Moral conviction
Moral conviction refers to the perception that one's feelings about a given attitude are based on one's beliefs about right and wrong. Holding an attitude with moral conviction means that a person has attached moral significance to it.
Description
A conviction is an unshakable belief in something without needing proof or evidence. Moral conviction, therefore, refers to a strong and absolute belief or attitude that something is right or wrong, moral or immoral. Moral convictions have a strong motivational force.This is an important topic of research because moralization has the potential to both inspire activism and change and also to instigate divisiveness and great destruction.
Studies in social psychology indicate that moralization converts preferences into values, which act as moral imperatives, decreasing tolerance of differing opinions. This can lead to an increased willingness to accept violent solutions to conflicts. Moralized attitudes and opinions are more rigid than social conventions.
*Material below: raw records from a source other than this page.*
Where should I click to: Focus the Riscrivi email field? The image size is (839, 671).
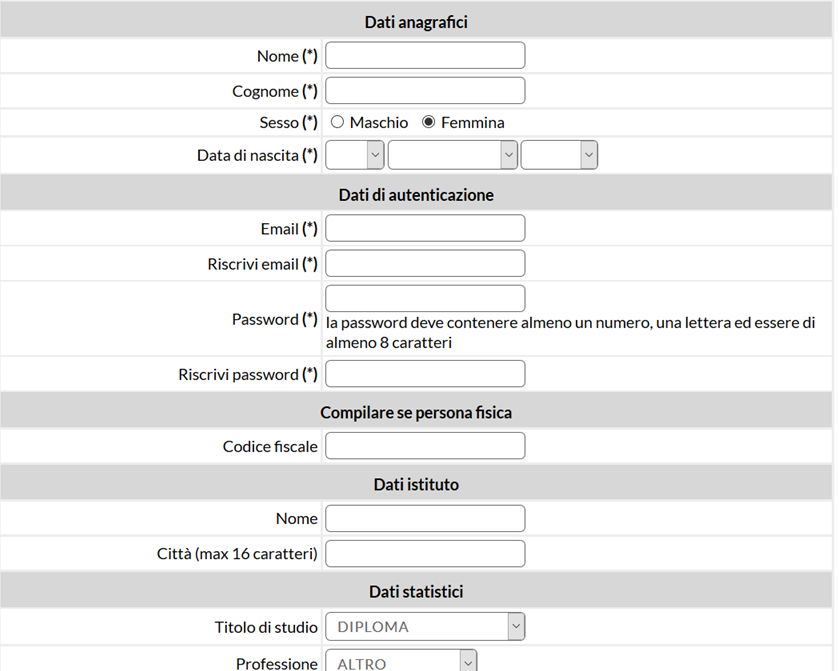[425, 263]
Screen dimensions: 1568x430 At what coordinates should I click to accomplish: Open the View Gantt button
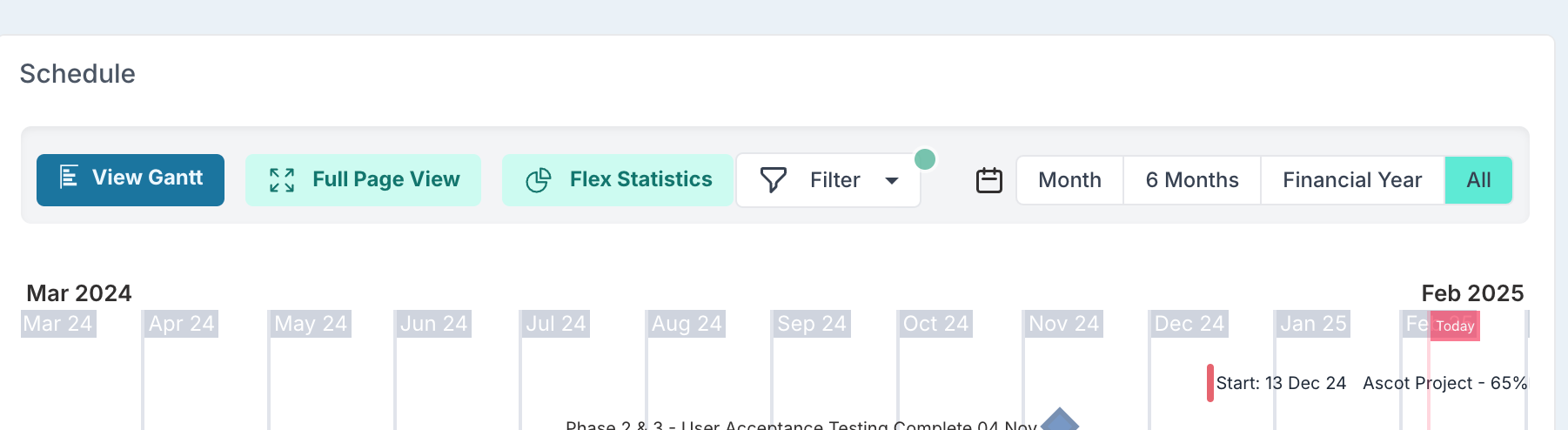(x=131, y=180)
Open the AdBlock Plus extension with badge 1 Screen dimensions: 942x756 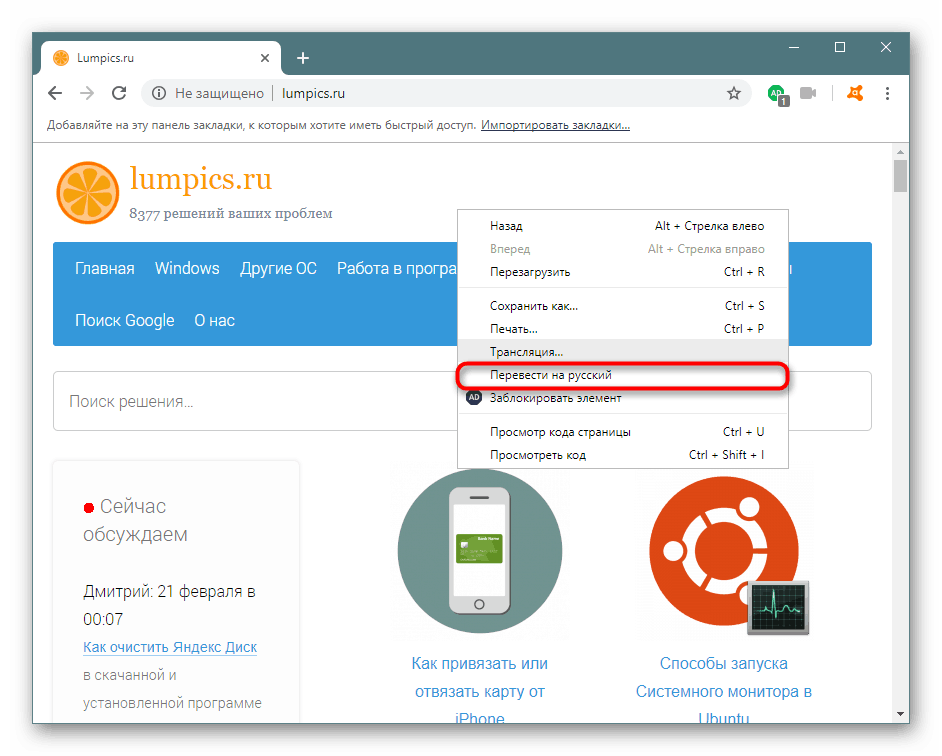tap(776, 93)
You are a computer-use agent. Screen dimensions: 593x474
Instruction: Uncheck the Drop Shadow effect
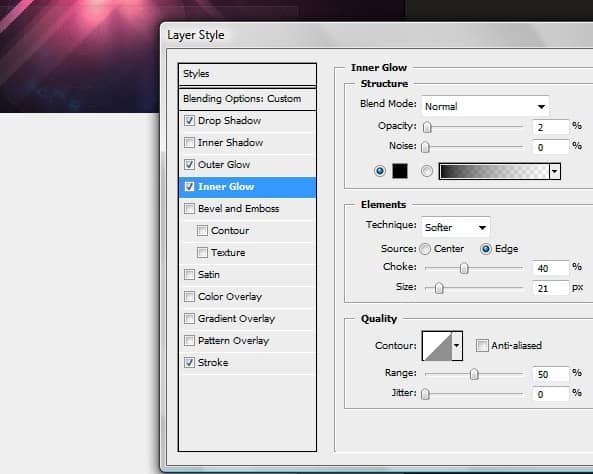pos(189,121)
Characteristics of moral conviction
People who hold moral convictions tend to perceive them as objectively true and universal in the sense that these should apply everywhere irrespective of the geographical location of time in history.Moral convictions are often authority and peer-independent. People are less likely to be influenced by normative and majority influences. They are particularly resistant to conformity. Behavioral research in social psychology demonstrates that individuals who have a moral basis for their attitude or opinion are more likely to react against the group norm, or counter-conform. For instance, one study examined the reactions to a Supreme Court case that upheld states’ ability to decide whether to legalize physician-assisted suicide . It was found that people's strength of moral conviction about physician-assisted suicide, and not their prior perceptions of the Supreme Court's legitimacy and fairness, was the strongest predictor of their perceptions of fairness and acceptance of the Court's decision in this case. Regardless of how legitimate they thought the Supreme Court was at baseline, morally convicted opponents of physician-assisted suicide perceived the decision to be unfair and nonbinding, whereas morally convicted opponents perceived the reverse.